不動産情報サイトでの新居を妄想するのと似ている
転職サイトは、「特に本気で転職先を探すためのものでなく、仕事がイヤになったときに見るところ」という人もいる。IT企業勤務の40代女性・カスミさんは、「10年近く“転職サイトサーフィン”しています」と言う。
「“仕事イヤイヤ期”になると、転職サイトを見たり、新たに登録したりしがちですね。いろんな仕事があるんだなと思うと、単純に気分転換になります。ただ、年収や福利厚生などがよいとしても、その分多く働くのもイヤ。面接を受けるのも面倒です」
カスミさんの周囲の同僚や大学同期は、転職して年収やスキルアップの希望を叶えた人もいるという。だが、カスミさんは「“タラレバ”を楽しむので十分」だと言う。
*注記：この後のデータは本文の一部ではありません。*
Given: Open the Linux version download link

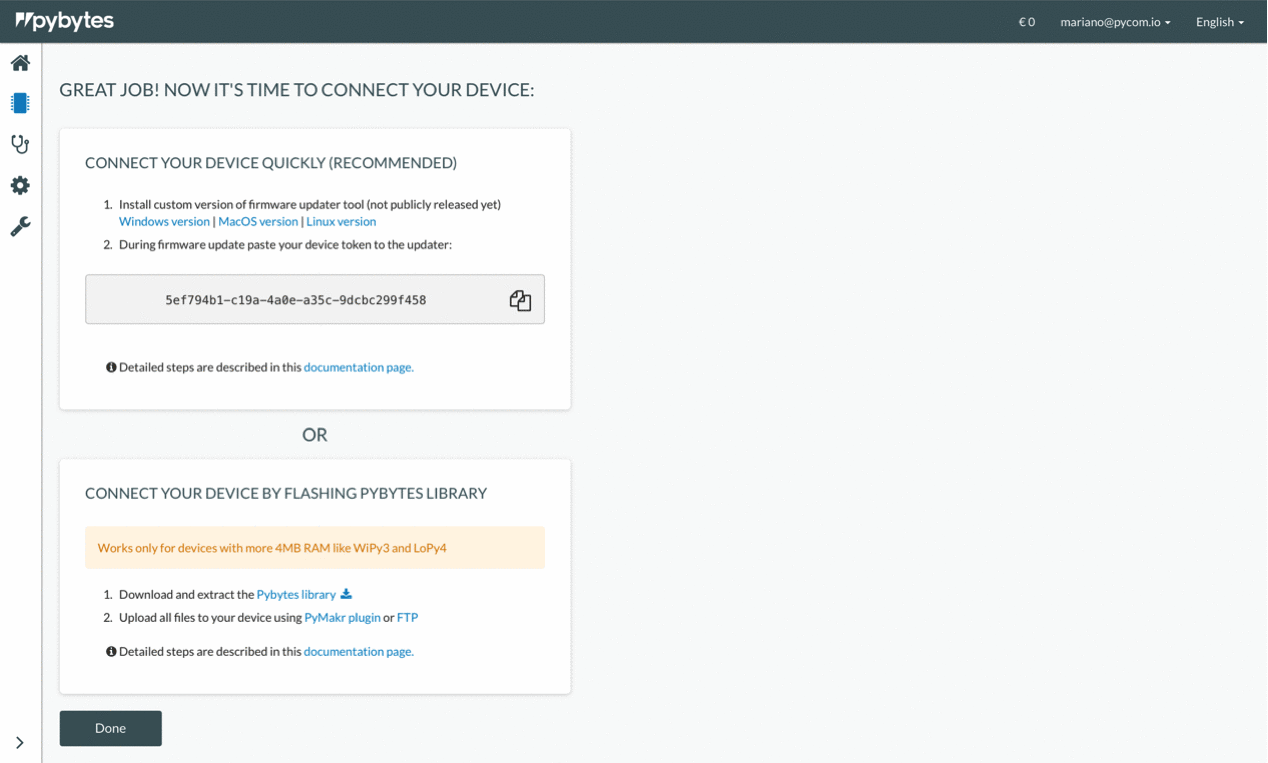Looking at the screenshot, I should click(341, 222).
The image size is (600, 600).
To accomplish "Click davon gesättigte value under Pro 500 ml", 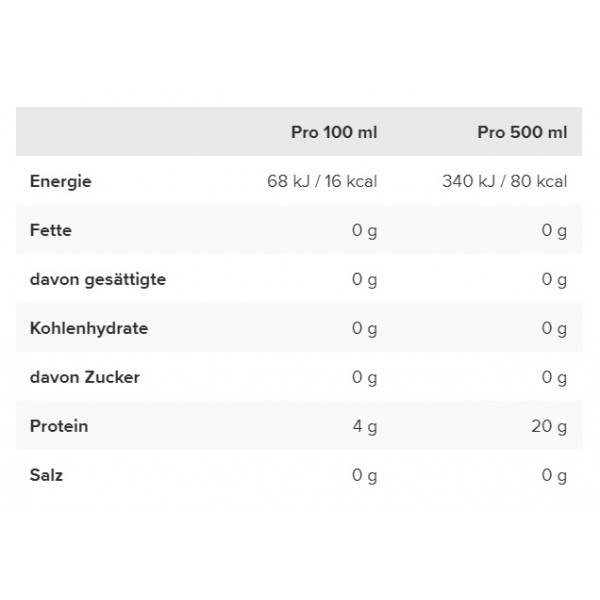I will (x=554, y=280).

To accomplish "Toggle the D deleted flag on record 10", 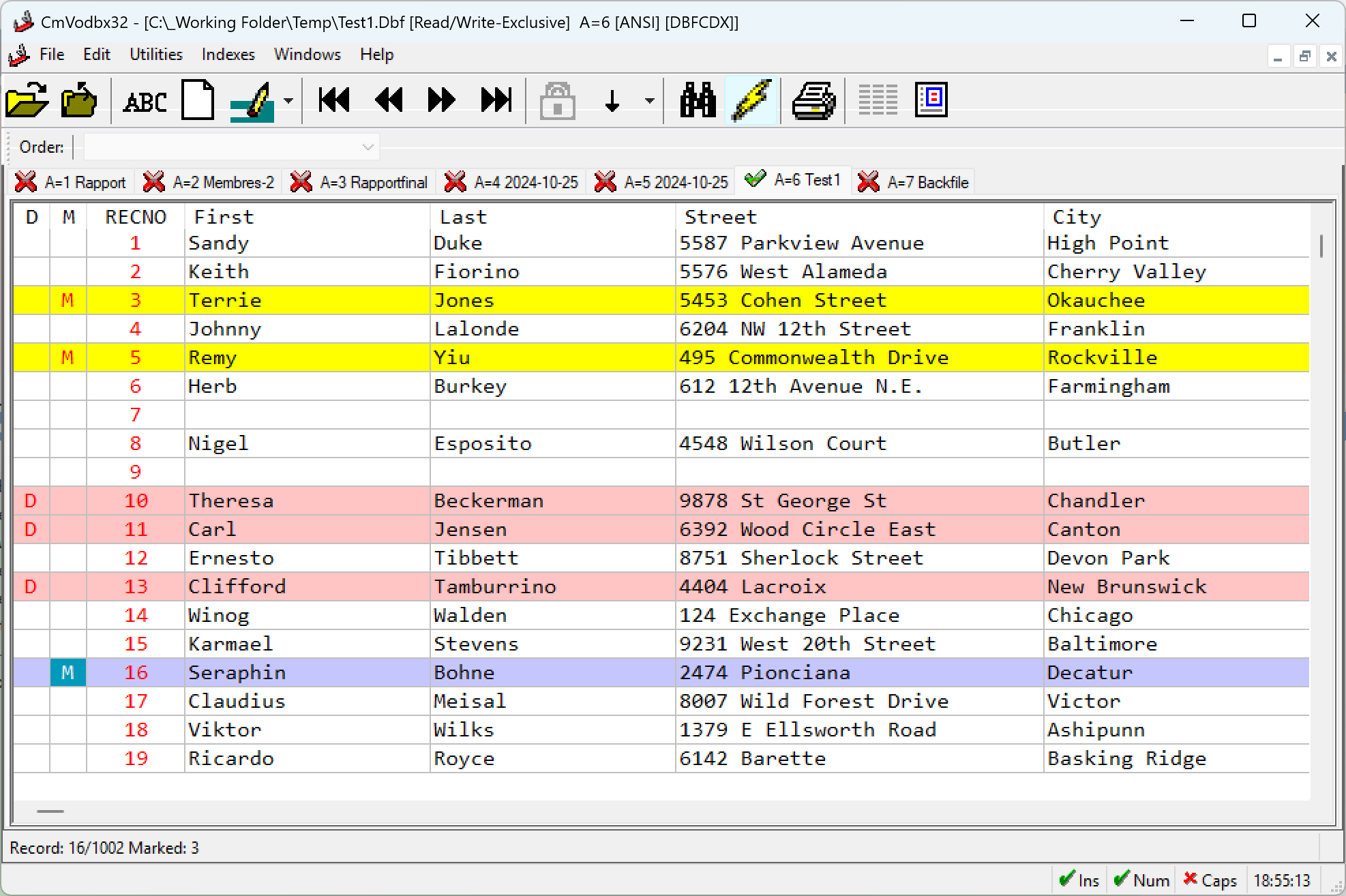I will [x=31, y=501].
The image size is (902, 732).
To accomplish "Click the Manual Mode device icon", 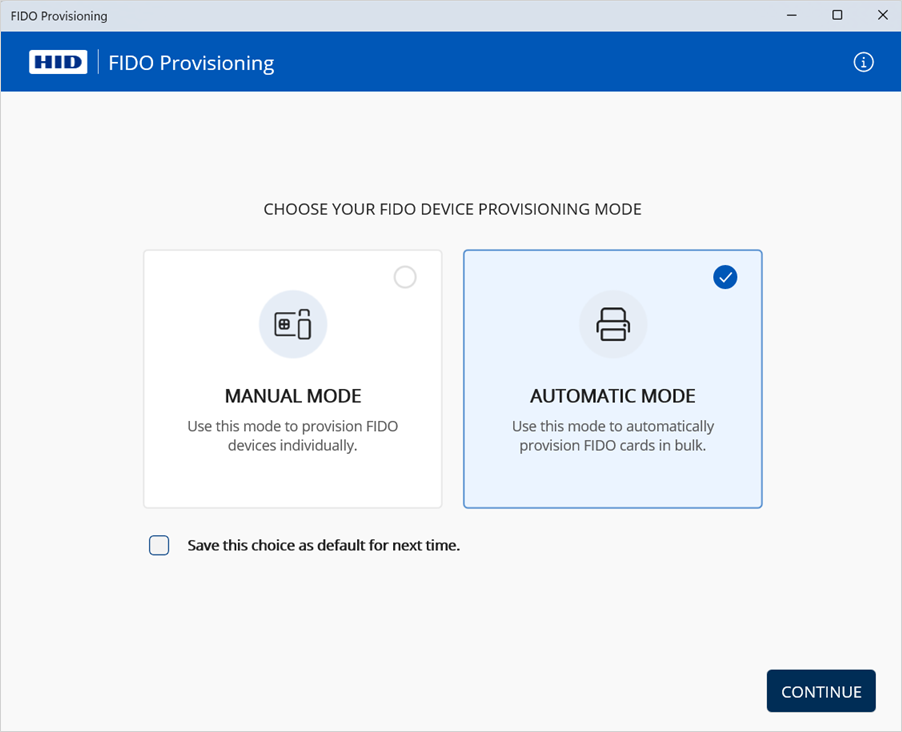I will pos(293,324).
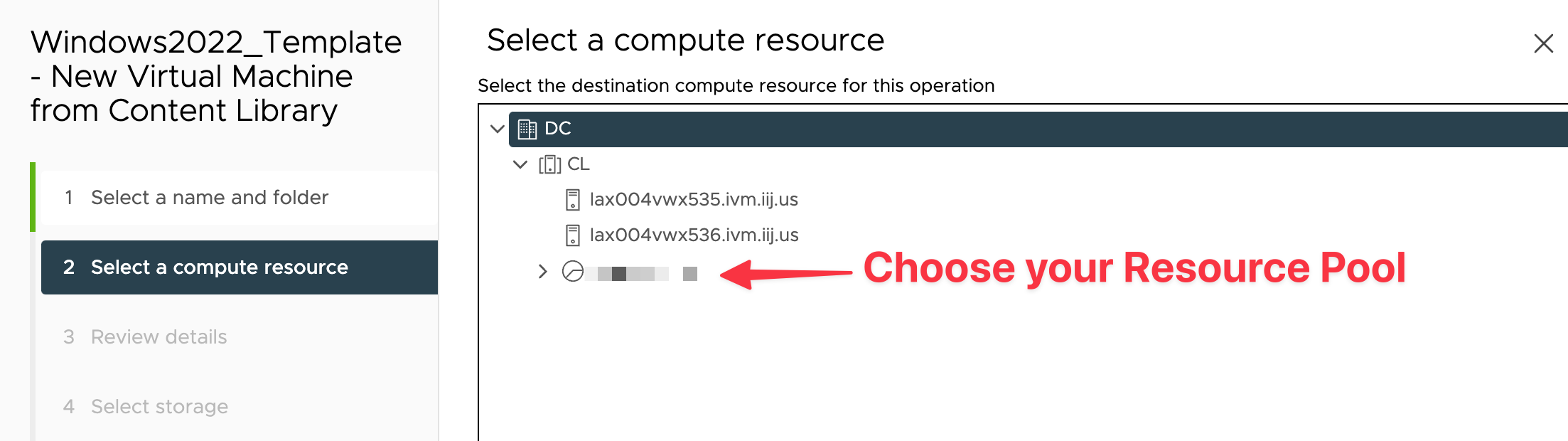Click the host icon for lax004vwx535.ivm.iij.us

tap(572, 200)
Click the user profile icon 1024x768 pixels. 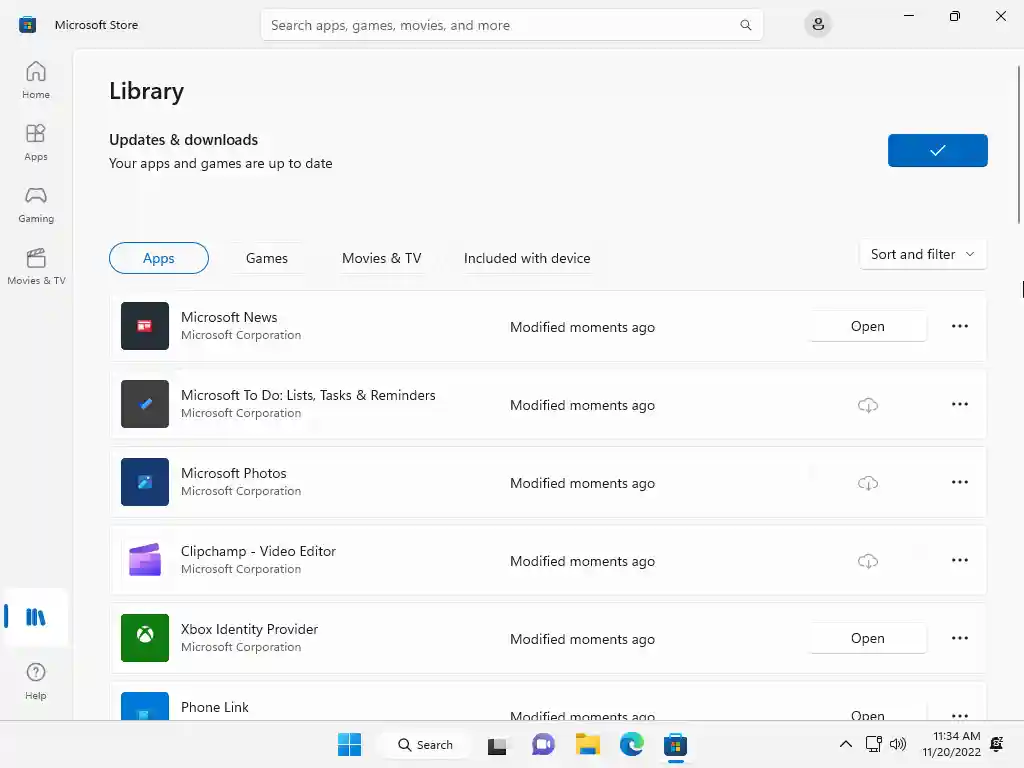(818, 25)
「不動産情報サイトで引っ越し先の新居を妄想するのと似ています。転職サイトは、もし芸能事務所でマネージャーになったら、もし丸の内勤務だったら……と空想を広げて楽しむツールなんです(笑)」(カスミさん)
安易な転職を防ぐ「抑止力」に
安易な転職を防ぐ「抑止力」として活用している人もいる。建設会社勤務の30代男性・カズヤさんは、これまで6度の転職をしてきた。その都度職種も異なるため、それぞれの仕事の経験年数は浅い。そんなカズヤさんは、「これ以上、転職をしないために転職サイトは登録したままにしています」と語る。どういうことか。
「現在の会社で働き始めてから1年、またどこか違う会社に動きたくなりました。今度こそ、ここで骨を埋める覚悟で入ったのに……。でも転職サイトからは、希望職種とはまったく関係ないスカウトばかりが来ます。年齢も年齢ということもありますし、それ以上に自分のキャリアが微妙なんだということを痛感します。キャリアを高めて転職という気持ちよりも、現職を大事にしようという気持ちというか」
転職サイトに登録したからといって、転職活動をするわけではない。一見、登録したままにしているように見えても、当事者にとってはさまざまなメリットがあるようだ。